人気店シェフら、飲食業界の最前線で活躍する4名によるトークセッション

トークセッション登壇者4名の集合写真

写真提供:株式会社TableCheck

<登壇者>

石井真介さん(写真右から2番目)
「Sincére(シンシア)「オーナーシェフ。予約の取れないフランス料理店「バカール」のシェフを経て独立。2017年12月に、ゴ・エ・ミヨ『明日のグランシェフ賞』受賞。店の客単価は15,000~20,000円。

秦野芳樹さん(写真左から2番目)
「鮓職人 秦野よしき」大将。江戸前鮓の伝統とフランス料理・イタリア料理の技法が融合した、独創的な江戸前鮓を提供する鮨職人。著名人の常連客も多数。客単価は20,000~30,000円。

塩治裕之さん(写真右)
二つ星フランス料理店からブッフェまで、12のレストランを擁する外資系ホテル「ANAインターコンチネンタルホテル東京」の料飲サービスマネージャー。客単価は3,000~30,000円。

大島力也さん(写真左)
オイスターバー「ジャックポット」など首都圏に30店舗を展開し、数々のヒット業を生み出す人気飲食企業「株式会社ジャックポットプランニング」営業本部部長。客単価は5,000円前後。

<モデレーター(進行担当)>
伊藤秋廣さん(写真後列)
フリーインタビュアー、フリーライター

ジャンルや客単価の違う各店の「無断キャンセル」の現状について

白いシャツ姿の石井さんがマイクをもって話している様子の写真

「Sincére(シンシア)」オーナーシェフ、石井真介さん

トークセッションは、各店の無断キャンセルの現状を共有することから始まりました。

伊藤さん:無断キャンセルについて、現場の生の声を聴いていきたいと思っているのですが、まず、石井さんのお店のように、人気があって予約を取るのが非常に困難な店でも予約当日の無断キャンセルというのは起こるのですか?

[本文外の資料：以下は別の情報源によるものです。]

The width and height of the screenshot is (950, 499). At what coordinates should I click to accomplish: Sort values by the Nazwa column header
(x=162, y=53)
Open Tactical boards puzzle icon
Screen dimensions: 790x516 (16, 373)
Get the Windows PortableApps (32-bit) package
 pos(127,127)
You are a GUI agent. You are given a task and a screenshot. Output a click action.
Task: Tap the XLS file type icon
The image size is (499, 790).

石井さん:ありますね。2カ月前から予約して来てくださっている方もいる中で、例えば4名テーブルがぽっかり空いてしまうと(予約が取りにくい店なのになぜ空席があるのかと)お店全体が変な雰囲気になります。金銭的にも痛手ですが、無断キャンセルで嫌なのは、席が埋まっていないことでお店の雰囲気がおかしくなってしまうことです。

秦野さん:うちは、1週間に1回程度の無断キャンセルがあります。石井さんが言われたように、空席があると店の空気がおかしくなりますね。全席一斉スタートがうちのやり方なんですが、無断キャンセルで席がまばらにしか埋まっていないと、うまくいかない部分があります。先月は貸し切りのキャンセルもありました。食材の原価を考えると、鮨店の当日キャンセルっていうのは厳しいものがあります。

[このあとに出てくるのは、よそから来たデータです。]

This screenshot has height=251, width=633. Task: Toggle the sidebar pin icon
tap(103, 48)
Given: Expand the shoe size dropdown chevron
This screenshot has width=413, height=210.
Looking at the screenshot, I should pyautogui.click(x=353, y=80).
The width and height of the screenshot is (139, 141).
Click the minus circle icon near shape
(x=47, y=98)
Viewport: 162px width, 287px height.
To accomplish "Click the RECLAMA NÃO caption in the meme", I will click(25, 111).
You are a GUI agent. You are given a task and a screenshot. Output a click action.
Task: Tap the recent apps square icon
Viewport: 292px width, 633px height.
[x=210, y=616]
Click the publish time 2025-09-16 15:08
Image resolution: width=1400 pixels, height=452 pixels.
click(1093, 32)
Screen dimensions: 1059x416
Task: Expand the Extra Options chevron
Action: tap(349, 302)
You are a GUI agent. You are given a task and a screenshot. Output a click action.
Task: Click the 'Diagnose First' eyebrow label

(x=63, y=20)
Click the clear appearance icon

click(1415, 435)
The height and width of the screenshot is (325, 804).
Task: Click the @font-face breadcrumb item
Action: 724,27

塩治さん:我々のようなホテルならではの問題としては、外国人旅行客のキャンセルがあります。来日前にメールで予約していただいて、何度かやり取りをしていたのに当日いらっしゃらない。それから、団体のお客様ですね。個室を予約した10名、15名がいらっしゃらないとなると、食材もそうですが、スタッフの準備も無駄になります。当ホテルには12のレストランがありますが、団体のお客様のキャンセルが1日に2件3件と重なると、それはもう大打撃ですね。

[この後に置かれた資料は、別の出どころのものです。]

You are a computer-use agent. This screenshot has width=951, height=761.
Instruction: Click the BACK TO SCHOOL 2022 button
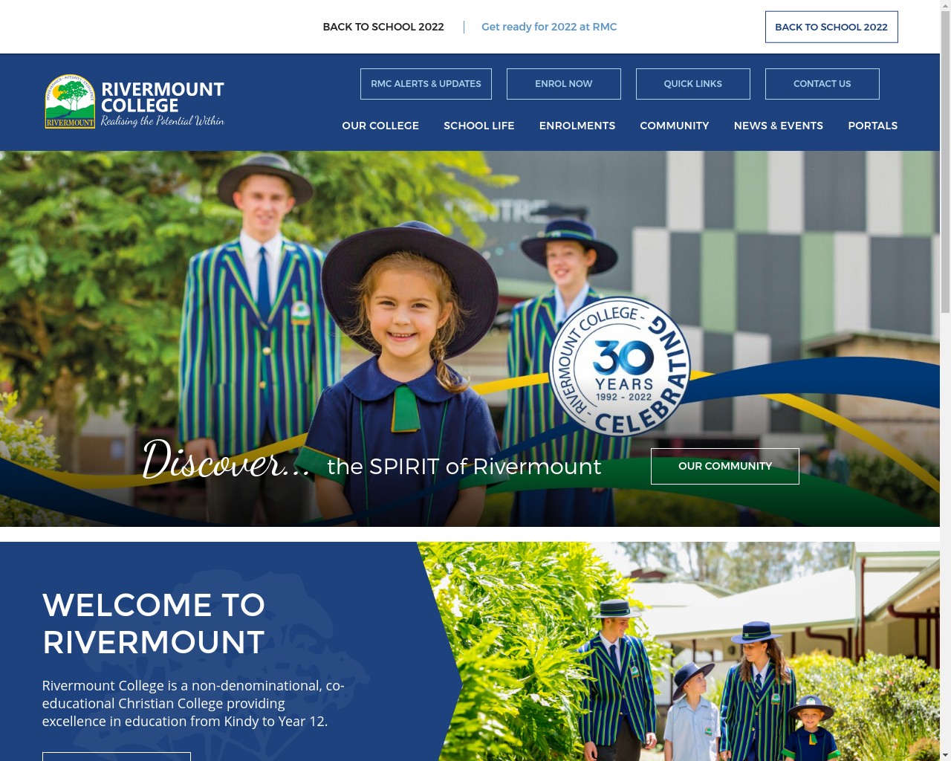(831, 27)
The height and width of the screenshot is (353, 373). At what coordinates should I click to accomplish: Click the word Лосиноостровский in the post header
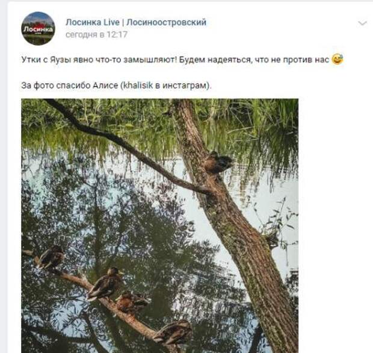[x=166, y=22]
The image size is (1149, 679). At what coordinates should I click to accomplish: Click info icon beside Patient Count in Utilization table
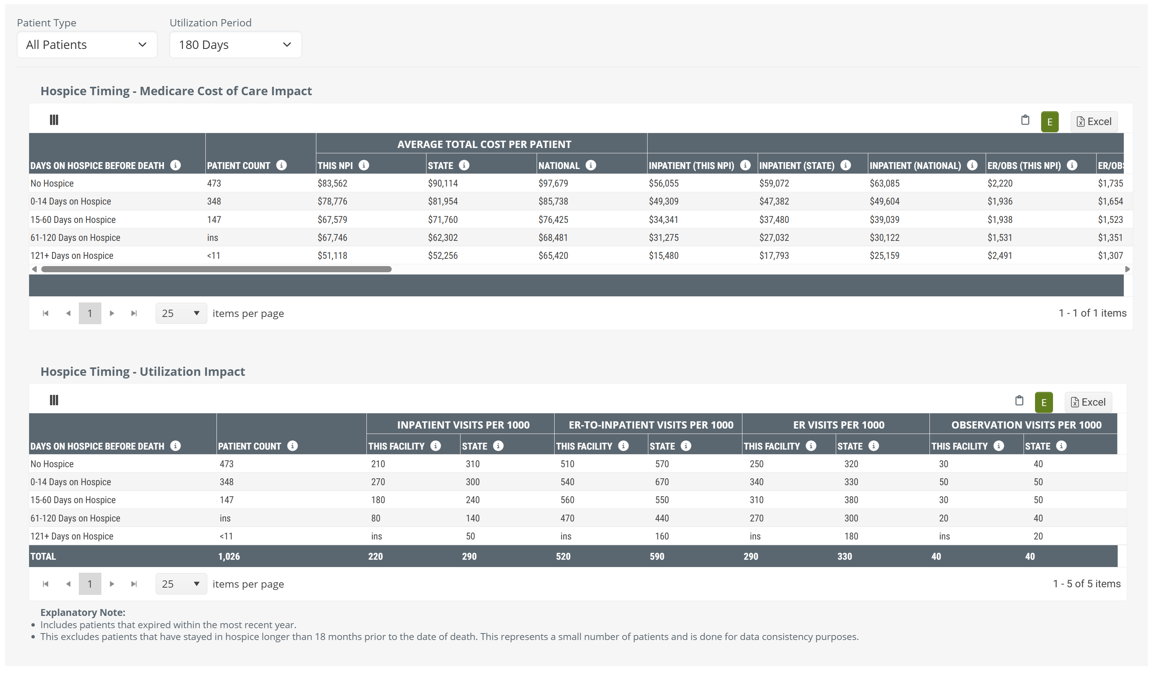[x=292, y=446]
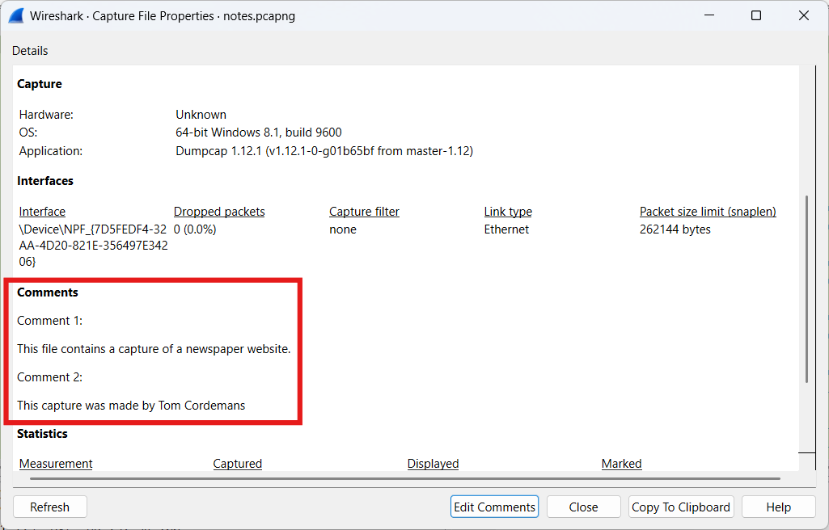Click the Packet size limit (snaplen) header
This screenshot has width=829, height=530.
(x=708, y=212)
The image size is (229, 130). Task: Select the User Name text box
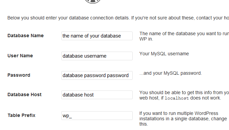[x=97, y=56]
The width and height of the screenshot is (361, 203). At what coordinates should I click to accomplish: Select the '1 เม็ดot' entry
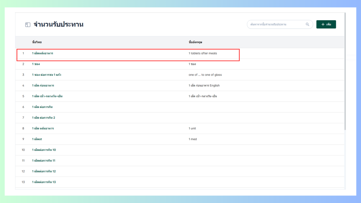[37, 139]
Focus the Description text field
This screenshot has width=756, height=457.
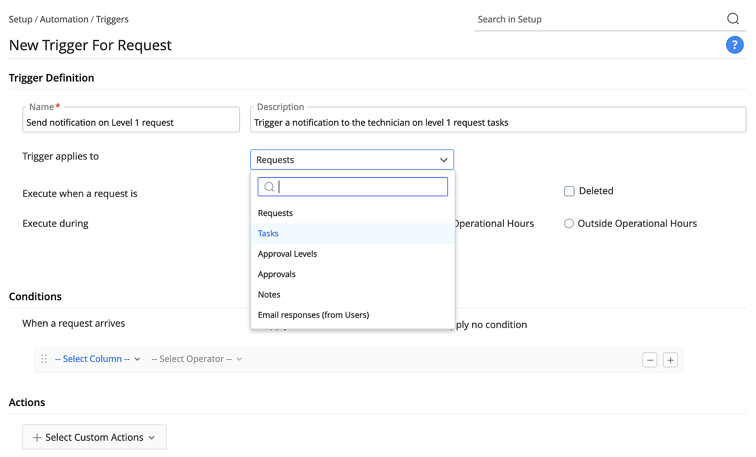tap(497, 122)
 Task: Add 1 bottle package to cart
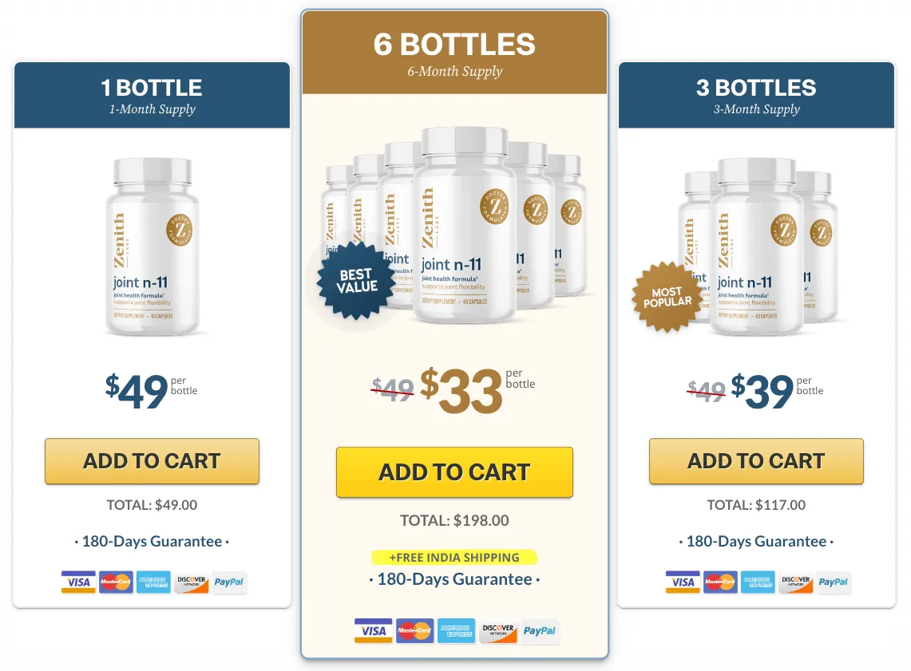point(152,461)
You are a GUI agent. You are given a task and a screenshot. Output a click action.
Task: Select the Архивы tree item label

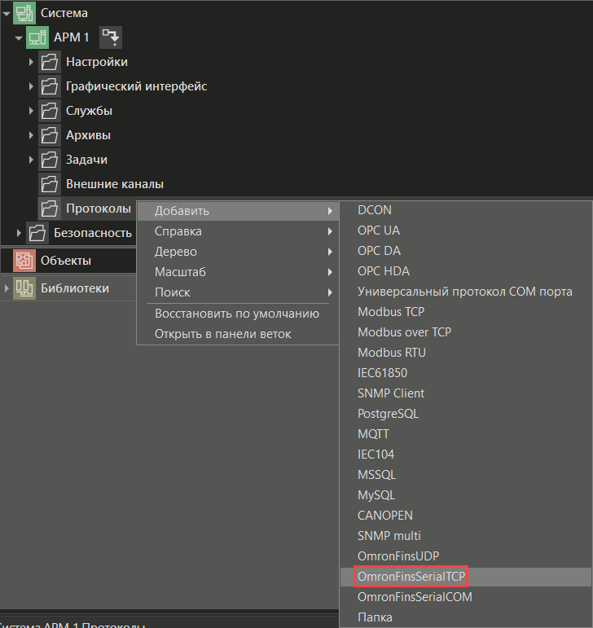[88, 135]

大島さん:弊社は都内で36店舗展開していますが、大箱が多く、忘年会・新年会、歓送迎会の時期に無断キャンセルが発生しやすい傾向があります。昨年の年末は、70名貸し切りの無断キャンセルがありました。予約日の3日前くらいまで連絡を取り合っていたのですが、当日になって急に連絡が取れなくなって。そのお客様は店舗を実際見に来て決めてくださっていたので信用していました。防ぎようがなかったですね。

伊藤さん:切ないですね。信じていたお客様が来店されないというのは。

各店とも無断キャンセルによって金銭的・精神的に大きなダメージを経験していることがわかります。続いて、抑止力としてのキャンセルポリシー、キャンセル料の請求をテーマに話は進みます。

キャンセル料請求の是非

伊藤さん:皆さん、無断キャンセルに対策を講じていると思いますけれど、キャンセルポリシーはどのように設定されていますか?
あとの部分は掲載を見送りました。